Hello, @pgleeson @Matteo_Cantarelli, I am Tanishka Gupta. Currently pursuing Computer Engineering. I have went through the documents mentioned above. I find this project very interesting. I have experience in python, javascript and MATLAB as well. I have also done many projects of data analysis on Jupyter notebook. Kindly let me know if the project is still open and what is the criteria to be considered for GSoC’20.

Also, Can I please have the link to the repository? Or from where can I start contributing for the same? Thankyou.

Hi @tanishka2000,
Yes, the project is still open, all student proposals for this will be evaluated equally after submission and hopefully the INCF will get enough slots for a student for this project.
Please see the Advice for OSB/NWB GSoC applicants above for suggested first steps and links to the relevant repositories.

Hi @pgleeson, I’m Abhineet. I’ve been following this conversation for a while and spent a decent amount of time reading the papers you suggested. I went through the github repository you listed and I feel it is an interesting opportunity. Right now, I’m looking at running some of the python notebooks, and trying to improve them, and I shall be submitting PRs for the same.
I had a doubt about suggesting new datasets part. I consider myself decent at python and analysing data, as I have some amount of experience of deep learning, but I’m fairly new to neuroscience. How do you suggest going about exploring datasets? Any specific newsletter/journal I should look at ? Currently, I’m planning to look at proceeding in some of the venues which I could find in the references of the two papers you suggested for reading.

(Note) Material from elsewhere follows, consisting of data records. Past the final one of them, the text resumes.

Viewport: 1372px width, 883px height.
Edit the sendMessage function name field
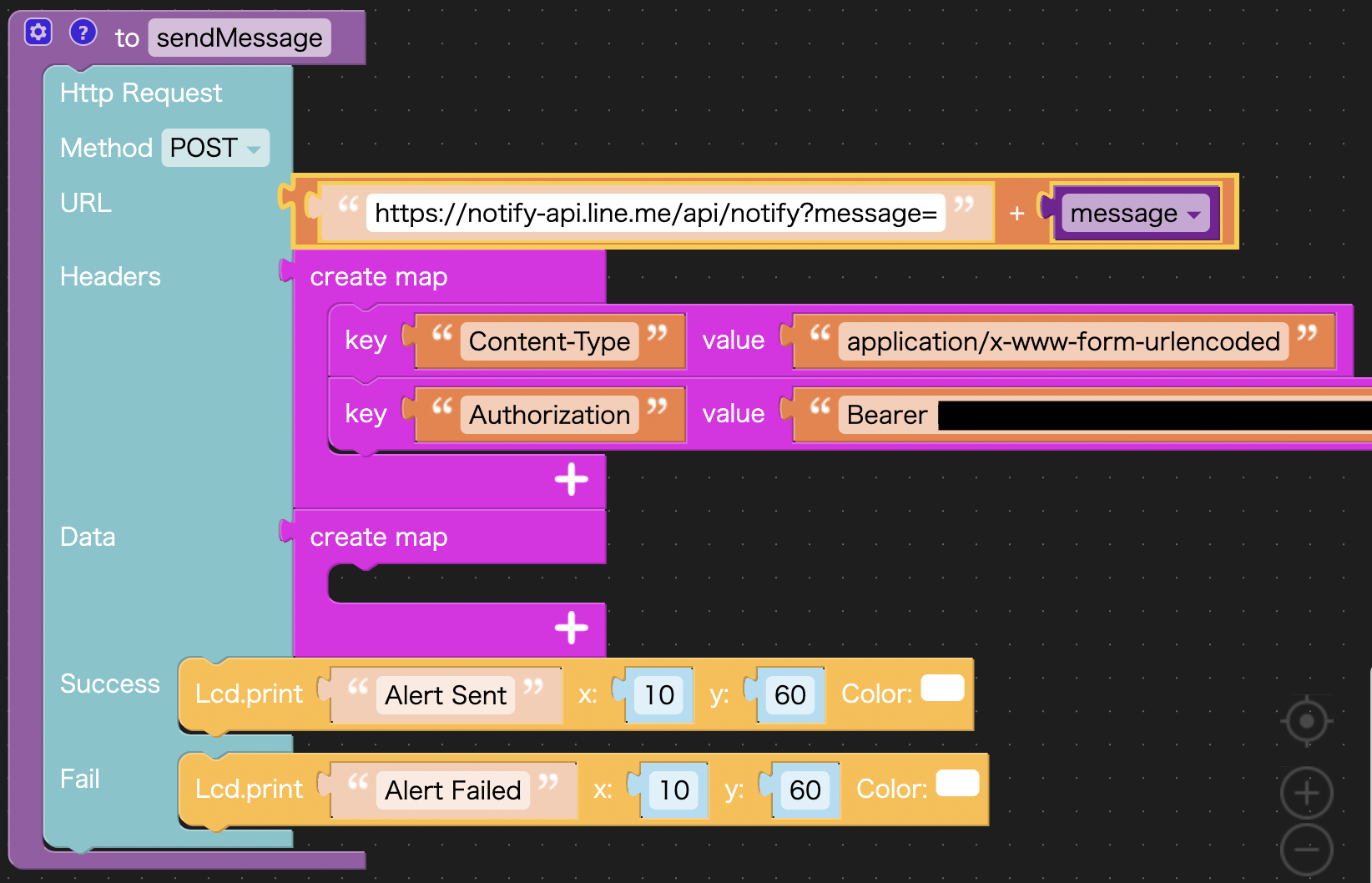pos(240,38)
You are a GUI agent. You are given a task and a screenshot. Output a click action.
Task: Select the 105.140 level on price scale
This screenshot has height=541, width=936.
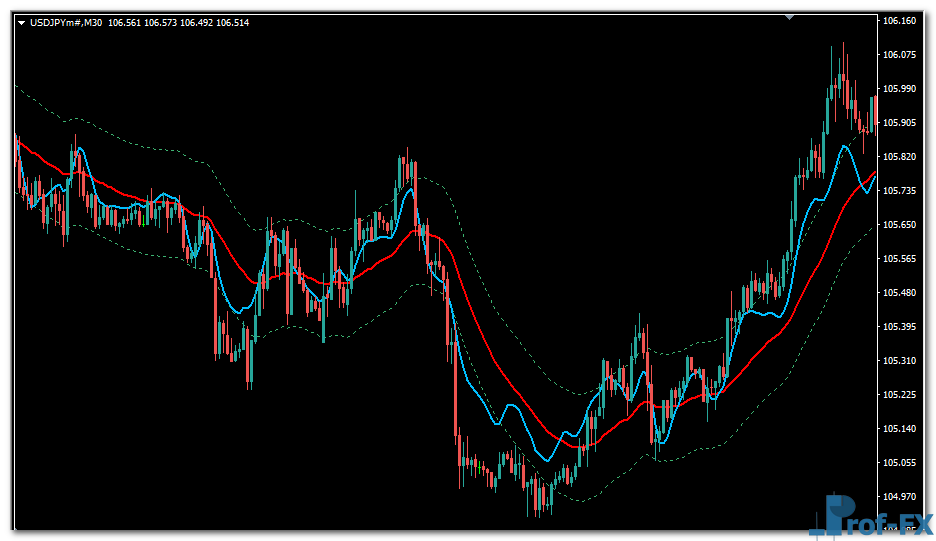coord(901,429)
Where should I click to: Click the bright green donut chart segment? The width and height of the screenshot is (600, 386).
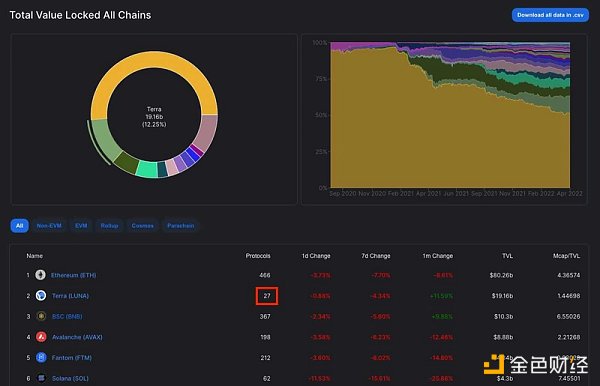[x=147, y=169]
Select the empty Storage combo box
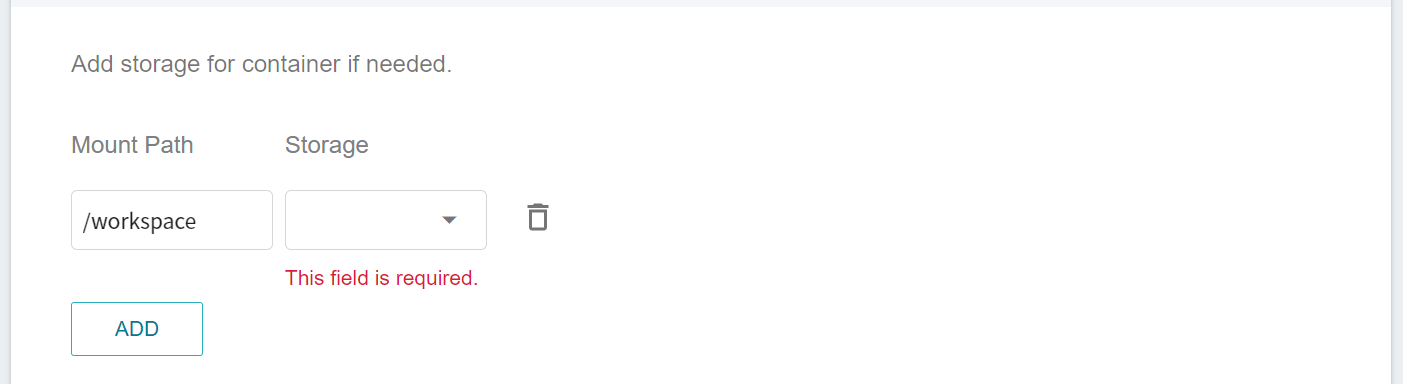 pos(386,220)

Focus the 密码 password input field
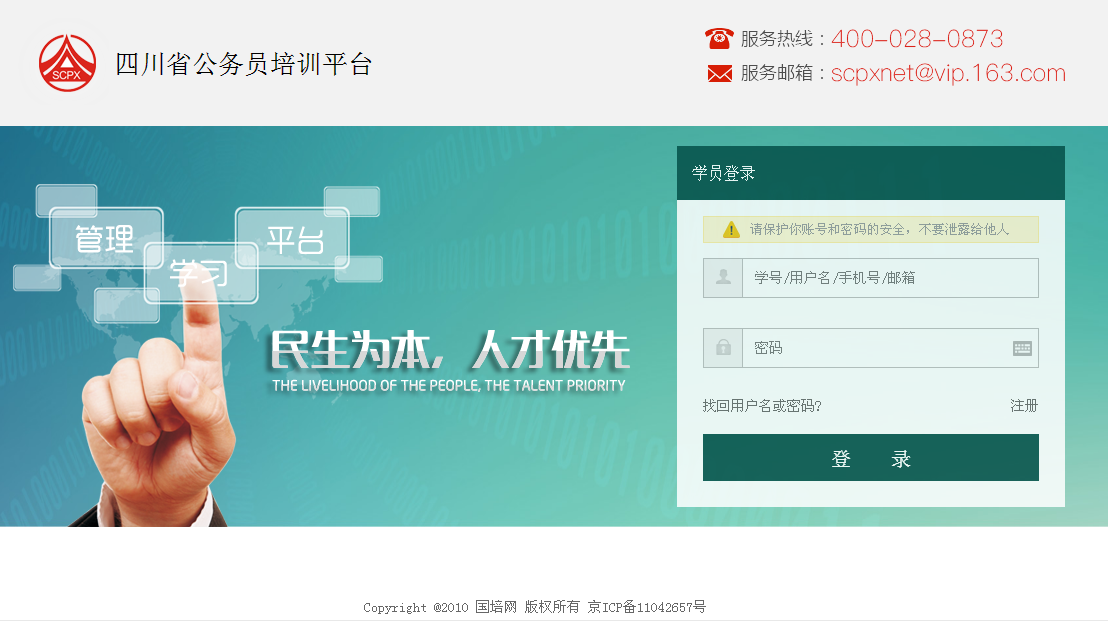tap(875, 348)
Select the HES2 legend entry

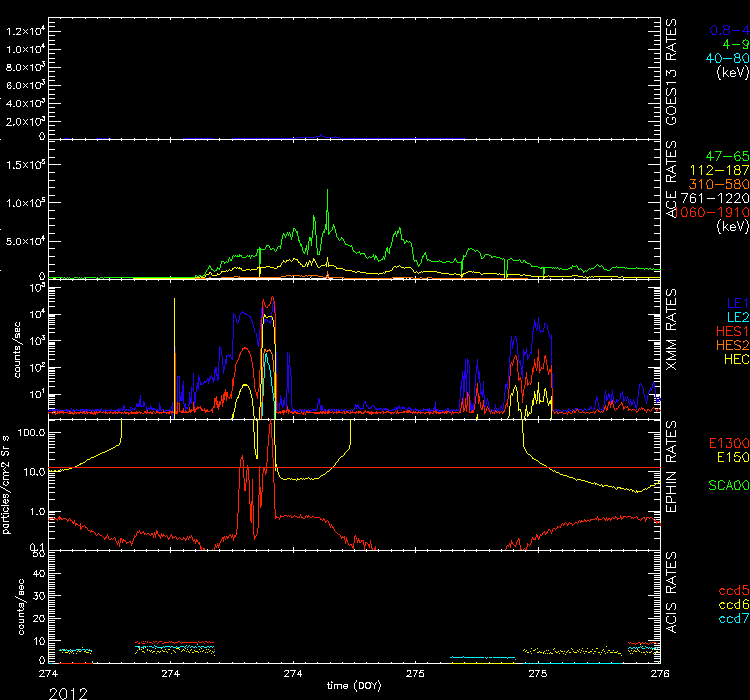tap(731, 344)
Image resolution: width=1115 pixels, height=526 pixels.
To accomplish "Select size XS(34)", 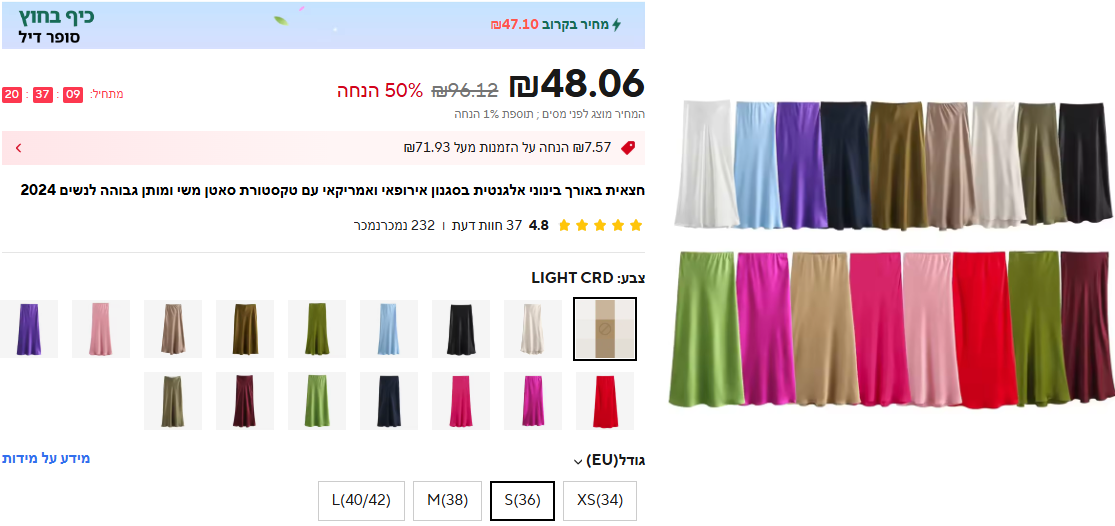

I forgot to introduce myself, I’m Abhineet, currently in my pre-final year here at Indian Institute of Technology Ropar. My major is computer science, and I have experience with python, cpp and deep learning. I’ve worked in the field of 3D point cloud registration as well. My github username: abhineet99

Hi Abhineet,
Thanks for your interest. I’ve seen your draft proposal on the GSoC site and will add comments there.
Regarding understanding the contents of the experimental datasets, some previous experience in neuroscience would be beneficial, to ensure the data can be presented in an accesible way for reuse by other neuroscientists. Have a read of the NWB v1 paper, they should point to papers/reviews about the types of data the format can contain, e.g. electrophysiology, calcium imaging, behavioural measurements.
Regards,
Padraig

Hi Padraig, thanks for the comments on the draft. I will read the papers/reviews on different formats and let you know if there are any doubts.

Currently I’m looking at https://github.com/rutishauserlab/recogmem-release-NWB . As the conversion code(to NWB) for this dataset is also available, I think it should give deeper insights into the format.

Thanks @abhineet99, that looks like a good dataset.

I’m doing the analysis in this github repo: https://github.com/abhineet99/NWB-data/ . You may give comments/suggestions on the same.

Hi @pgleeson , I did some analysis and was able to understand the structure of the files, for the RutishauserLab data. The paper for the same was very useful. Can you provide any feedback on the work, the same can be found in https://github.com/abhineet99/NWB-data/ ?

1 Like

Thanks for that @abhineet99! Good that the data can be analysed in a Python notebook.